POC http://www.geocities.com/visitbipin/crc.zip

2). In Local file header if you modify "general purpose bit flag" 7th & 8'th byte of a zip archive with \x2f ie: "\" F-port, Kaspersky, Mcafee, Norman, Sybari, Symantec seem to skip the file marking it as clean, because the AV come to a false assumption that zip file is encrypted. This was discovered during the analysis of "Multiple AV Vendor Incorrect CRC32 Bypass Vulnerability."
Quick/rough conclusion were drawn using www.virustotal.com
poc: http://www.geocities.com/visitbipin/gpbf.zip


3). If you have a long archive comment... in a zip archive these AV can't detect virus embedded in it. I came to know Symantec 8.1 is immune to the bug? Though, running the scan through www.virustotal.com reveals F-prot, DrWeb, *Symantec 8.0 are vulnerable. (Discovered, long ago)

POC: http://www.geocities.com/visitbipin/long_coment.zip



In the 'local file header" & "data descriptor" if you change the compressed size and uncompressed size to ZERO [iDEFENSE] or greater than the actual file size or less than the actual file size still there are many AV that can't scan the file properly. http://www.geocities.com/visitbipin/Antigen_b.zip

P0C: http://www.geocities.com/visitbipin/Antigen.zip <--- try

http://www.geocities.com/visitbipin/Antigen_s.zip

Moreover there are unzip utilities that goes to a loop if the file size is changed to ffffffff ! Lets hope, AV don't have such faulty code!

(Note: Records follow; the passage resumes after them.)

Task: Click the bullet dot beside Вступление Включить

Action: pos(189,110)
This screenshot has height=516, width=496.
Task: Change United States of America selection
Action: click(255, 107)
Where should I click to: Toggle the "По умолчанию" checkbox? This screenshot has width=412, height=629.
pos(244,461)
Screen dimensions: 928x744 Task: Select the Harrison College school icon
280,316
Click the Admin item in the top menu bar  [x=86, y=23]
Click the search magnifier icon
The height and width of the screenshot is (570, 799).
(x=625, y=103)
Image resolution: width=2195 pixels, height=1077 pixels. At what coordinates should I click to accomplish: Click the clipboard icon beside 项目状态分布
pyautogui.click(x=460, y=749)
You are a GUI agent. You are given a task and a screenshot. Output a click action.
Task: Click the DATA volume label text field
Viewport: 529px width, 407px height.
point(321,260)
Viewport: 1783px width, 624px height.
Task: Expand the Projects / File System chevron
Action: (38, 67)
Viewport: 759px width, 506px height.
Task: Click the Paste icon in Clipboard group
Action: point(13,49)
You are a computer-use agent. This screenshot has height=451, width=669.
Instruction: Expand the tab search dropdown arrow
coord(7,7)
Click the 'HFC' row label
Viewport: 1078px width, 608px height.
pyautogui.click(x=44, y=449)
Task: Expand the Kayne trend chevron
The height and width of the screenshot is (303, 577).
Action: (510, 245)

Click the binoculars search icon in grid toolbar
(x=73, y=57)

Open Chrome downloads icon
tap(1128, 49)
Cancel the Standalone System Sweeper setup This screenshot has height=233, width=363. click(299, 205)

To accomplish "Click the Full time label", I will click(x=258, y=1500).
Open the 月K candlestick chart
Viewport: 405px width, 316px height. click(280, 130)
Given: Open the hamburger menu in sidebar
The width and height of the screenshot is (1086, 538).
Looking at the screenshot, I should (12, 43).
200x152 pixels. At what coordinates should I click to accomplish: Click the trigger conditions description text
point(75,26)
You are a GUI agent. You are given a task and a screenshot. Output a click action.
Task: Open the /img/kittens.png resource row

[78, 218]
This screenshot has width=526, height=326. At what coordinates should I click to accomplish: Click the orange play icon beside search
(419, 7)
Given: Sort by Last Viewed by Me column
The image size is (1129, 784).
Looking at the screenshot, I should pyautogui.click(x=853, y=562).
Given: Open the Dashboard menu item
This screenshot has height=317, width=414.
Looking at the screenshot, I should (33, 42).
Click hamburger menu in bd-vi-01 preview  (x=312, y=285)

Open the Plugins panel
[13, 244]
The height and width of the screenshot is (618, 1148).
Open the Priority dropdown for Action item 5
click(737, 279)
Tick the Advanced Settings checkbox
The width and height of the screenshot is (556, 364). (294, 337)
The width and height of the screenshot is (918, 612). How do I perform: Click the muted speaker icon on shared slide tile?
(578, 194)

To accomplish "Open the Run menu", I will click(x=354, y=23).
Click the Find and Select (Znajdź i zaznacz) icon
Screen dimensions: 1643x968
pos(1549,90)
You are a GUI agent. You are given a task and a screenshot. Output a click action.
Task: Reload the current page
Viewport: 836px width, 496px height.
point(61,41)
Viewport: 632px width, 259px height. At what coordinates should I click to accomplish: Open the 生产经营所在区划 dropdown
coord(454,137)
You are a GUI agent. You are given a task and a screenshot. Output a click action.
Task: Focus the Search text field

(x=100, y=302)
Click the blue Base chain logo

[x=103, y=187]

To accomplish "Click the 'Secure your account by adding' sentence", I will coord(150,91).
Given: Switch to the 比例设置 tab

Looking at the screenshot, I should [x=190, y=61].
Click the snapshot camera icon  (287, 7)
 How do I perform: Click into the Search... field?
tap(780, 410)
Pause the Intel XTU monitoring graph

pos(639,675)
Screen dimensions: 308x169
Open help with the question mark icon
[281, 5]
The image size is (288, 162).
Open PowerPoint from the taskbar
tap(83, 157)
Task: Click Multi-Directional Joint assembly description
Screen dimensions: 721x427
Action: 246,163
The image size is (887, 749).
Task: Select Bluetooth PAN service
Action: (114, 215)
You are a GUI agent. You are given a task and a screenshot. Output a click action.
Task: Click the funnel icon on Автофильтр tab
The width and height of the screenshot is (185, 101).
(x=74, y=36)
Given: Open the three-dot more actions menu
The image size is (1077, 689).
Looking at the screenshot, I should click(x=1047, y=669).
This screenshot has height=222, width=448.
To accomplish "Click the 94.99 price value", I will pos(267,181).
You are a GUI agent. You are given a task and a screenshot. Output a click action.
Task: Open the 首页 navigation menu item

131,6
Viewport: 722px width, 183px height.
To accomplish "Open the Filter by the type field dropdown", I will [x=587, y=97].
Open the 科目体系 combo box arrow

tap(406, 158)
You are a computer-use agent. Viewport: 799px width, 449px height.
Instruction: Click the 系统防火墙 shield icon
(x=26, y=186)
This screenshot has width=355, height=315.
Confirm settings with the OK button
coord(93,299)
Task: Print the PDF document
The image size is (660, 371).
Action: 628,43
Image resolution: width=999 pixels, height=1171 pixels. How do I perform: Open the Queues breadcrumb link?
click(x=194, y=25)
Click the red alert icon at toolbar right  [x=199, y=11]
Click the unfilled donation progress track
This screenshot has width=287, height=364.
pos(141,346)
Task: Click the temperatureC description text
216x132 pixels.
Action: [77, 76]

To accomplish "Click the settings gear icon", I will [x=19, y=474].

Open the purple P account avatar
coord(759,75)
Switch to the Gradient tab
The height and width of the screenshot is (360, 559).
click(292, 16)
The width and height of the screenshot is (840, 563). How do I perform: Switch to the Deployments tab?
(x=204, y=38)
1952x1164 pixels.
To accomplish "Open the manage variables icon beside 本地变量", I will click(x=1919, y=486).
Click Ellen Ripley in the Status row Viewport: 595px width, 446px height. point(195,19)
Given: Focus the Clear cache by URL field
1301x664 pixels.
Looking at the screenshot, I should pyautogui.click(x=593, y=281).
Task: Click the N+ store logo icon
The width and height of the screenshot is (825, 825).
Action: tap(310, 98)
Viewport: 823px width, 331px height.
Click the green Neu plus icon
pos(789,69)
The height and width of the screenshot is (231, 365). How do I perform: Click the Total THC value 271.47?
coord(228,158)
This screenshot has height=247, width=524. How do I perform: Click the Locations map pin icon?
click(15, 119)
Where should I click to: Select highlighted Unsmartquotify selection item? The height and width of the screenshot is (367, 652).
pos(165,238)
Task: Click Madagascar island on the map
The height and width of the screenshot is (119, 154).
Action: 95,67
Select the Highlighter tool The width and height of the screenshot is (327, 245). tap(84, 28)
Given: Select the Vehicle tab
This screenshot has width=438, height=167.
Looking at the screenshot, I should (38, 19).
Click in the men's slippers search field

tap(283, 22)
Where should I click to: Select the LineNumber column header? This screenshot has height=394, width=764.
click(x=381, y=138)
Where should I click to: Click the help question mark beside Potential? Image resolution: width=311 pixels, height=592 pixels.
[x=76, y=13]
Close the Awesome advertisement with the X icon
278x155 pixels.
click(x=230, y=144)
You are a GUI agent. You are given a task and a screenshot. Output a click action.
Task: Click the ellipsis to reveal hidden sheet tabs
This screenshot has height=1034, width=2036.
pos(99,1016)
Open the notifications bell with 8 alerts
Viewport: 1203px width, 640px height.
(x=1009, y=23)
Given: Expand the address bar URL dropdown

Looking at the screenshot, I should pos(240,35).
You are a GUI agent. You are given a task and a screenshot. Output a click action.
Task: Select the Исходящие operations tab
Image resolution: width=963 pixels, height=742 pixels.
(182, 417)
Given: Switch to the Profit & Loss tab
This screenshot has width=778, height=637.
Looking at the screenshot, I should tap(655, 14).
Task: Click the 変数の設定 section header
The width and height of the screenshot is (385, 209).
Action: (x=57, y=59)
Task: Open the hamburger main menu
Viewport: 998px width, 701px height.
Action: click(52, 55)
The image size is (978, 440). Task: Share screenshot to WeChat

Just run the file through www.virustotal.com and you'll see. (I know, they aren't using up-to-date scan engine)



regards,
bipin gautam

Useful Reference: http://www.pkware.com/company/standards/appnote/

Vendor notification: I've lost faith in responsible disclosure... long ago! Moreover, vendors don't respond in timely manner.

regards,
Bipin Gautam
http://www.geocities.com/visitbipin/


Disclaimer: The information in the advisory is believed to be accurate at the time of printing based on currently available information. Use of the information constitutes acceptance for use in an AS IS condition. There are no warranties with regard to this information. Neither the author nor the publisher accepts any liability for any direct, indirect or consequential loss or damage arising from use of, or reliance on this information.